> [Consigne à suivre]:
Poursuivez l'extrait de jugement placé ci-dessous en reprenant juste après sa dernière phrase.

> [Passage du texte]:
☆ ☆ ☆ ☆ ☆

Ce jugement retient, en résumé, ce qui suit.

B.a Né en 1960, X.________ a été condamné à quatre reprises entre le 8
juillet 1980 et le 18 mai 1989 pour de nombreux crimes ou délits
intentionnels, en raison desquels il a été privé de liberté pour une
durée
totale de 11 ans et 5 mois d'emprisonnement ou de réclusion.

Le 11 février 1994, environ deux mois après avoir bénéficié d'une
libération
conditionnelle avec délai d'épreuve de quatre ans, il est parti pour
la
Thaïlande, où il a séjourné jusqu'au début mai 1994. Dans ce pays, il
s'est
fixé à Pattaya, où il a fait la connaissance d'une famille
thaïlandaise,
composée du père, A. Y.________, de la mère, B.Y.________, et de
leurs trois
enfants, C.Y.________, née en 1987, D.Y.________, né en 1989, et
E.Y.________, née en 1991. Il s'est lié avec cette famille et s'est
installé
avec elle dans une maison qu'il avait louée à Pattaya, jusqu'à son
départ, au
début mai 1994, en raison de l'expiration de son visa. De retour en
Suisse,
il a fait venir la famille Y.________ à fin novembre 1994, lui payant
le
voyage et l'hébergeant dans son appartement de Lausanne puis dans un
chalet
qu'il avait loué à Leysin. Après avoir envisagé de partir pour le
Canada, il
a finalement décidé, à fin juin 1995, de retourner en Thaïlande avec
la
famille Y.________. Dans ce pays, il a fait l'acquisition d'une
pizzeria à
Pattaya et s'est installé dans le même immeuble avec la famille
Y.________.

Le 25 avril 1997, X.________ a été arrêté en Thaïlande sous
l'accusation
d'actes de pédophilie sur l'enfant C.Y.________ et de résidence
illégale dans
le pays. Interrogée par la police, C.Y.________ a déclaré avoir eu des
relations sexuelles suivies avec X.________. Entendue le 4 novembre
1997 dans
le cadre de la procédure judiciaire qui a suivi, C.Y.________ a
toutefois
déclaré sous serment que toutes les déclarations faites à la police
lors de
l'enquête n'étaient pas conformes à la vérité et que X.________
n'avait
jamais eu de gestes inconvenants à son égard. Se fondant notamment
sur ces
nouvelles déclarations, le Tribunal de la province de Chonburi a
rendu, le 18
mai 1998, un jugement d'acquittement, libérant X.________ de
l'accusation de
viol et d'actes d'ordre sexuel commis sur C.Y.________ ainsi que de
l'accusation d'entrée et de résidence illégales en Thaïlande.

☆ ☆ ☆ ☆ ☆

> [Données fournies]:
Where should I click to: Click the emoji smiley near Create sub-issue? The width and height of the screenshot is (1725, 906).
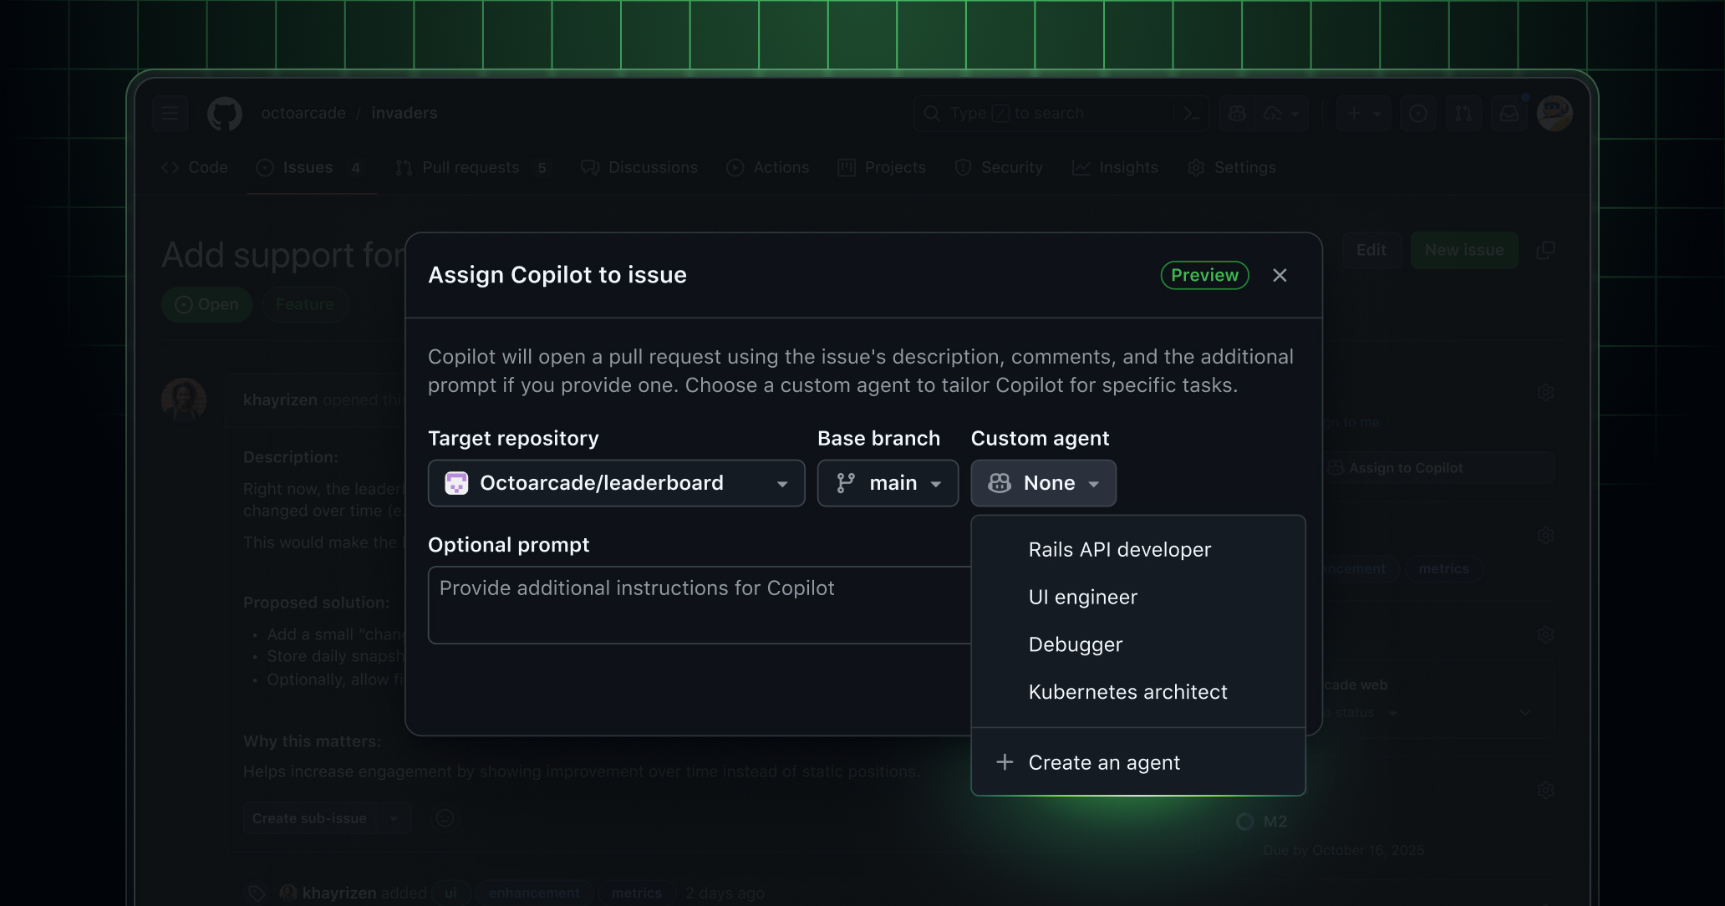[445, 817]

☆ ☆ ☆ ☆ ☆

> [Réponse de l'exercice]:
Nonobstant cet acquitttement, X.________ est resté détenu en
Thaïlande, car
il faisait l'objet d'une demande d'extradition émanant des autorités
judiciaires bernoises, qui le recherchaient pour diverses
infractions. Cette
procédure d'extradition n'a toutefois pas été menée à terme, car, le
5 juin
1998, les autorités thaïlandaises d'émigration ont refoulé X.________
vers la
Suisse. A son arrivée, ce dernier a été placé en détention préventive
dans le
cadre de la procédure ouverte à son encontre par les autorités
bernoises, à
l'issue de laquelle il a été condamné, le 10 février 2000, par le
Tribunal du
cercle de Berne-Laupen, à une peine de 38 mois de réclusion pour
utilisation
sans droit de valeurs patrimoniales, escroquerie par métier, faux
dans les
titres et infractions à la LStup.

B.b A la suite d'une information anonyme, parvenue en octobre 1996 à
la
police cantonale zürichoise et dénonçant X.________ comme ayant une
activité
de pédophilie, des investigations ont été menées par la police
vaudoise.
Celles-ci ont notamment permis de saisir un lot de pièces, comportant
en
particulier des lettres manuscrites que X.________ avait adressées à
son
père, des photographies ainsi que des négatifs de films représentant
une
enfant asiatique, nue, dans des positions obscènes, le sexe bien en
évidence.
Entendu, après son refoulement vers la Suisse, par la police vaudoise
et par
un juge d'instruction, X.________ a constamment nié être pédophile.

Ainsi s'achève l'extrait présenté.